--- START ---
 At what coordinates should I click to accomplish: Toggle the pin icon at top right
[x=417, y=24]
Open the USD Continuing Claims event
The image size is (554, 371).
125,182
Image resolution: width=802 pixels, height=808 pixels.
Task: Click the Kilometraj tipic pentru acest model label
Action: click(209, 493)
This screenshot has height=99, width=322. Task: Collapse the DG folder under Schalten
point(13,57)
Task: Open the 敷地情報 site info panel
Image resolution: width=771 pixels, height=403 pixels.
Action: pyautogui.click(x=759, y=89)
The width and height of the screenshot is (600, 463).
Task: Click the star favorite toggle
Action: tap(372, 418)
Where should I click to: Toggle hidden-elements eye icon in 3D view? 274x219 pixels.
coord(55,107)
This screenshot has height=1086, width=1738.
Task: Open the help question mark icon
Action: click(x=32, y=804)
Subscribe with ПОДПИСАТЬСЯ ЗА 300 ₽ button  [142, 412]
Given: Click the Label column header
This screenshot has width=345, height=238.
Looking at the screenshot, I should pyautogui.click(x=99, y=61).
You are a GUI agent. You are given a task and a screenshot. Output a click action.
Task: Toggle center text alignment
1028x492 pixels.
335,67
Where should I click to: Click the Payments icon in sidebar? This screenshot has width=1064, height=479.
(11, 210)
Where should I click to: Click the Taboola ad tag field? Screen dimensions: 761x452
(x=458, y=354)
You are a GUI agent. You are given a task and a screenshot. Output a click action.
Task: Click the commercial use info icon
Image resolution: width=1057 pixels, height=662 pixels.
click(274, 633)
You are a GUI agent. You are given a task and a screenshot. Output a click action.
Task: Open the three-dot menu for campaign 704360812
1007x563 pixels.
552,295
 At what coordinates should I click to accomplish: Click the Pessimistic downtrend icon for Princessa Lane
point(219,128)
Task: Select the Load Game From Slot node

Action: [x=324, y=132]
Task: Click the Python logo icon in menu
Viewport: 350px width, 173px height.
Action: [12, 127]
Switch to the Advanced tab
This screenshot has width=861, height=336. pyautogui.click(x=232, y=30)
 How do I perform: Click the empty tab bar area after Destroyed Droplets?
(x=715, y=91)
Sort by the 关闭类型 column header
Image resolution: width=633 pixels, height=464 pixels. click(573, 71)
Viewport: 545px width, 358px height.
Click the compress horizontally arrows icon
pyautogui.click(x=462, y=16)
--- END ---
• TASK TO COMPLETE: Find each line in the records above that contains "menu", and copy it.

• SOLUTION TO THIS TASK:
Task: Open the three-dot menu for campaign 704360812
Task: Click the Python logo icon in menu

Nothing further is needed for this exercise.